> **Brontekst**:
• • • • • • •

Het komende kabinet zou meer evenwicht moeten aanbrengen tussen de levensverwachting en de AOW-leeftijd. De stijging in levensverwachting zou niet alleen moeten doorwerken in een langere arbeidscarrière, maar ook in een langere pensioenperiode. Dat betogen drie onderzoekers van het Nederlands Interdisciplinair Demografisch Instituut (Nidi) in de Volkskrant.
De drie zijn Harry van Dalen (hoogleraar economie aan het Nidi en aan Tilburg University), Kène Henkens (hoogleraar Veroudering, pensioen en levensloop bij UMCG Groningen en hoofd werk en pensioen bij Nidi) en Joop de Beer (hoofd vergrijzing en levensduur van het Nidi). Zij vinden de geleidelijke verhoging van de pensioenleeftijd tot boven de 70 jaar onevenwichtig, waardoor de balans tussen werk- en pensioenjaren uit het lood wordt geslagen.

• • • • • • •

> **De records**:

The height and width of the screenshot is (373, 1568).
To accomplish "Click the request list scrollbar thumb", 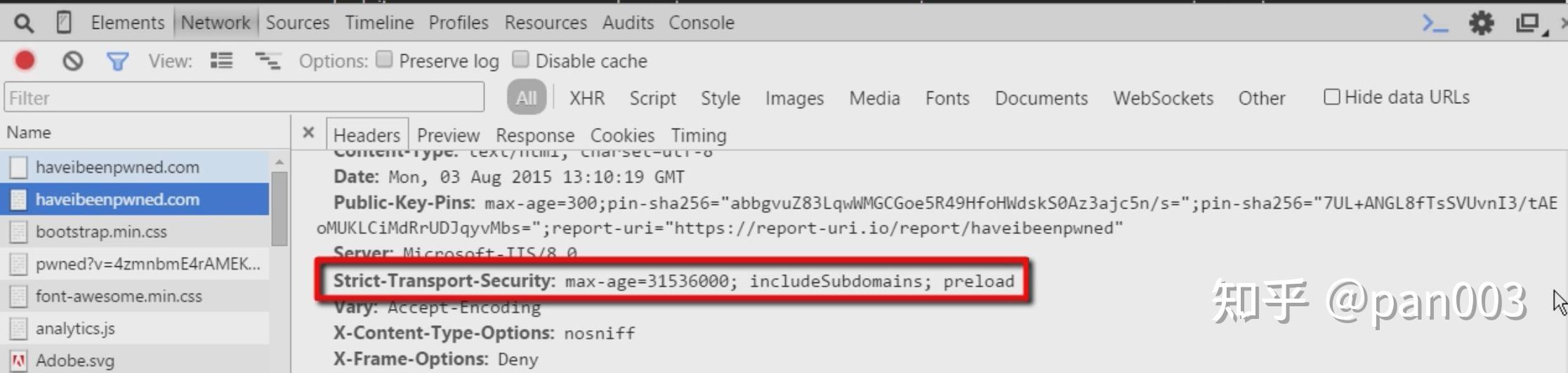I will (279, 209).
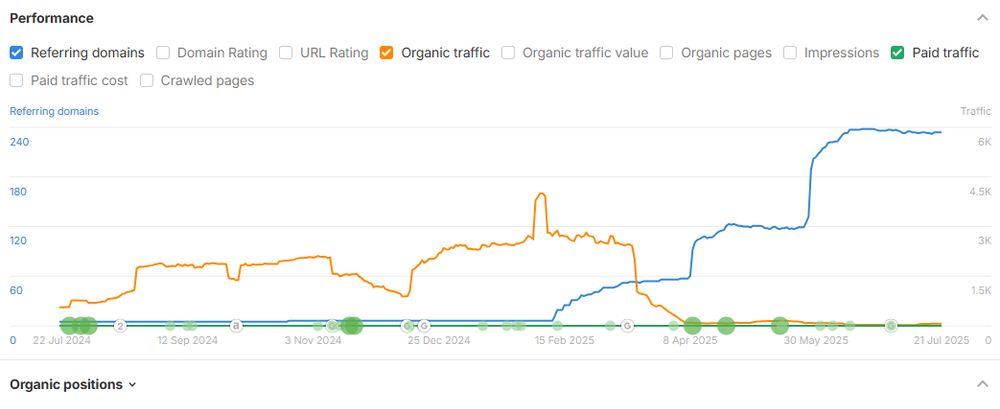Click the Google marker between Feb and April 2025

[628, 326]
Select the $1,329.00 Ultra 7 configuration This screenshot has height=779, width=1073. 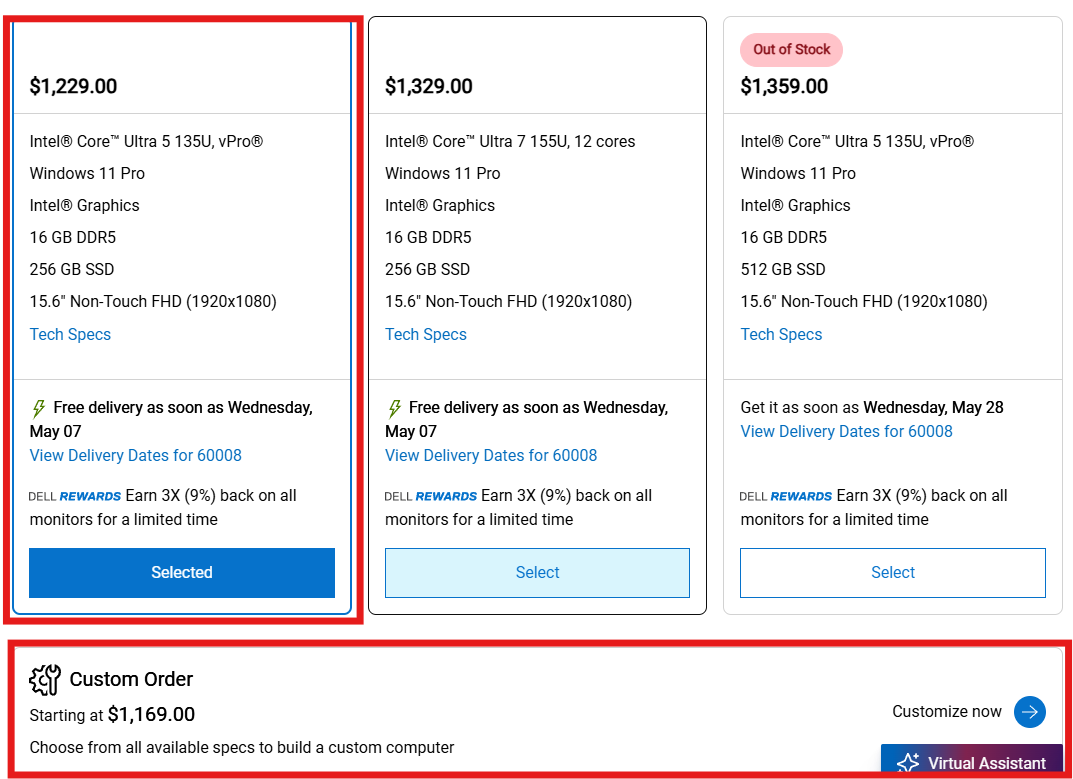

• • • • • • •

> **Opdrachten**:
1. In welke krant brengen de drie onderzoekers volgens de tekst over de AOW-leeftijd hun betoog naar voren?
2. Schrijf het vervolg van de tekst over de AOW-leeftijd, aansluitend op de laatste zin.

> **Uitwerkingen**:
1. In de Volkskrant.

2.
Onderbelicht principe
“Omdat we steeds ouder worden is er veel voor te zeggen dat de AOW-leeftijd toeneemt. Als de AOW-leeftijd teruggebracht zou worden tot 65 jaar, zouden generaties die nu de arbeidsmarkt betreden meer dan 30 jaar van hun AOW kunnen genieten. Dan zou de verhouding tussen het aantal AOW-jaren en het aantal arbeidsjaren wel erg scheef komen te liggen.” Maar de koppeling tussen langer leven en langer werken is gebaseerd op een principe dat onderbelicht blijft, aldus de onderzoekers. “Met het huidige principe – het aantal AOW-jaren blijft constant – is het kabinet vervallen in het andere uiterste: de AOW-leeftijd neemt even snel toe als de levensverwachting op 65-jarige leeftijd. De winst in levensverwachting dient dus volledig te worden besteed aan een verlenging van de arbeidsloopbaan, terwijl er geen winst overblijft voor het aantal jaren dat men AOW-ontvangt.” Dat legt een disproportionele doorwerklast neer bij de werkende generaties van nu en in de toekomst.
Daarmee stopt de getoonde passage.